■ TEXTO PARA ANÁLISE ■
►
Intensifica-se a crise da pandemia do coronavírus

O capitalismo está em guerra com a sociedade

Publicado originalmente em 13 de março de 2020

A pandemia do coronavírus está evoluindo para uma crise social, econômica e política nunca antes vista. A queda drástica que ocorreu ontem nos mercados globais, especialmente nos Estados Unidos, onde Wall Street registrou sua maior perda de um dia desde 1987, foi o resultado do reconhecimento de que a pandemia terá um impacto maciço na economia mundial e perturbará profundamente a ordem social existente.

As estimativas da escala provável de mortes geradas pela doença estão produzindo uma ansiedade crescente. O número total de infecções confirmadas em todo o mundo está se aproximando de 150.000 e aumentando exponencialmente, mas esses números subestimam a realidade. Devido à falta de testes adequados e ao longo período de incubação antes dos sintomas aparecerem, o número real é muito maior. O número oficial de mortes é agora superior a 5.000 e as vidas de incontáveis milhões de pessoas ao redor do mundo estão em perigo.

A Itália aprofunda o seu bloqueio nacional, com praticamente todas as lojas fechadas e ruas vazias. A chanceler alemã Angela Merkel afirmou que 60 a 70% da população do país será infectada, o que significa que milhões de pessoas vão precisar de cuidados intensivos ou irão morrer. O Irã começou a cavar valas comuns, à medida que a epidemia sai fora do controle. A França está fechando todas as escolas e universidades. Nos Estados Unidos, grandes eventos públicos esportivos e de entretenimento foram cancelados e produtos de primeira necessidade rapidamente se esgotaram nas prateleiras das lojas.

Trabalhadores de limpeza da Servpro são higienizados ao deixarem uma clínica médica em Kirkland, Washington, em 12 de março de 2020, após terem passado o dia limpando instalações próximas a Seattle (AP Photo/Ted S. Warren)

A pandemia do coronavírus expôs a incapacidade do sistema capitalista de lidar com uma crise dessa proporção. Os governos de todo o mundo responderam com um nível assustador de incompetência e desorganização. Nenhuma medida foi antecipada para um desastre absolutamente previsível. Os sistemas de saúde, sucateados ao longo dos anos, estão sobrecarregados.

A completa incapacidade dos Estados Unidos, o país capitalista mais rico do mundo, de responder a esta emergência é uma acusação contra um governo e todo o sistema econômico.

Em seu discurso à nação na noite de quarta-feira, o presidente Donald Trump sintetizou a indiferença da oligarquia capitalista para com a vida de milhões de pessoas. Sua investida nacionalista culpou a China e a Europa pelo “vírus estrangeiro”.

O discurso de Trump veio depois de semanas em que o presidente, concentrado inteiramente no impacto da crise no mercado de ações, proclamou que tudo estava bem, que o coronavírus não era uma ameaça séria. Ele não conseguiu se solidarizar minimamente com as massas de pessoas nos Estados Unidos e ao redor do mundo que estão vendo suas vidas serem destroçadas. Ele não anunciou medidas para resolver a falta de testes ou a extrema escassez de instalações de atendimento à saúde.
◄
■ DADOS FORNECIDOS ■
►
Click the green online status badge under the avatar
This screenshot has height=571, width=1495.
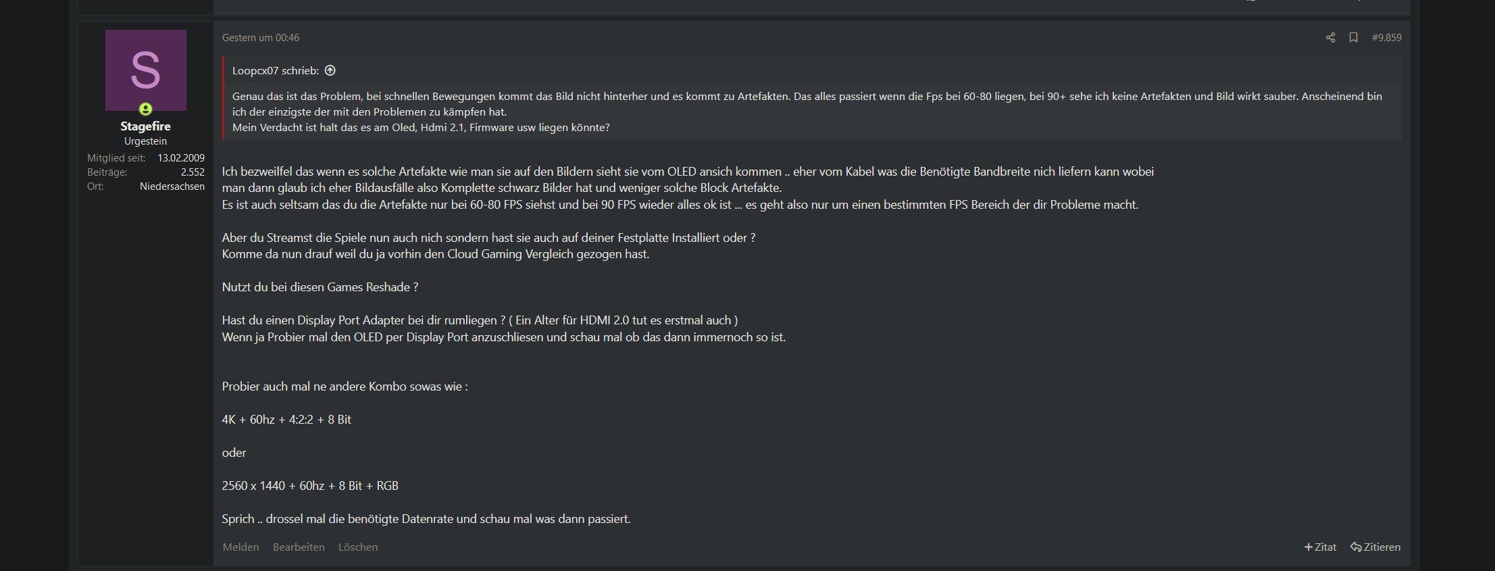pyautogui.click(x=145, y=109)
◄
►
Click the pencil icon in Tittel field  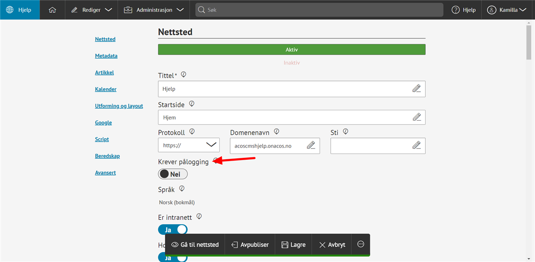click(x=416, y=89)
◄
■ TAREFAS PROPOSTAS ■
- A) De acordo com o texto sobre a crise da pandemia do coronavírus, que parcela da população alemã Angela Merkel afirmou que será infectada?
- B) Prossiga o texto sobre a crise da pandemia do coronavírus a partir da última frase apresentada.
Os registros não são necessários para a resolução das tarefas.

■ RESPOSTAS ESCRITAS ■
- A) De 60 a 70% da população do país.

- B)
Não se trata, porém, somente da personalidade sociopata do atual ocupante da Casa Branca. Trump é o produto do capitalismo dos EUA, de uma sociedade dominada por níveis de desigualdade sem precedentes, na qual uma vasta riqueza foi acumulada pela elite financeira à custa de todo o resto.

O caráter de classe da resposta do governo foi revelado claramente na quinta-feira. O Federal Reserve, em uma tentativa desesperada e fútil de combater a venda desenfreada de ações em Wall Street, anunciou a destinação de US$ 1,5 trilhão para a compra de ações e outros ativos. Enquanto isso, o Congresso dos EUA entrou em choque em torno de alguns bilhões de dólares para a assistência daqueles que estão sendo dispensados do trabalho ou impactados de outra forma – o que não passa de uma ninharia do que é urgentemente necessário.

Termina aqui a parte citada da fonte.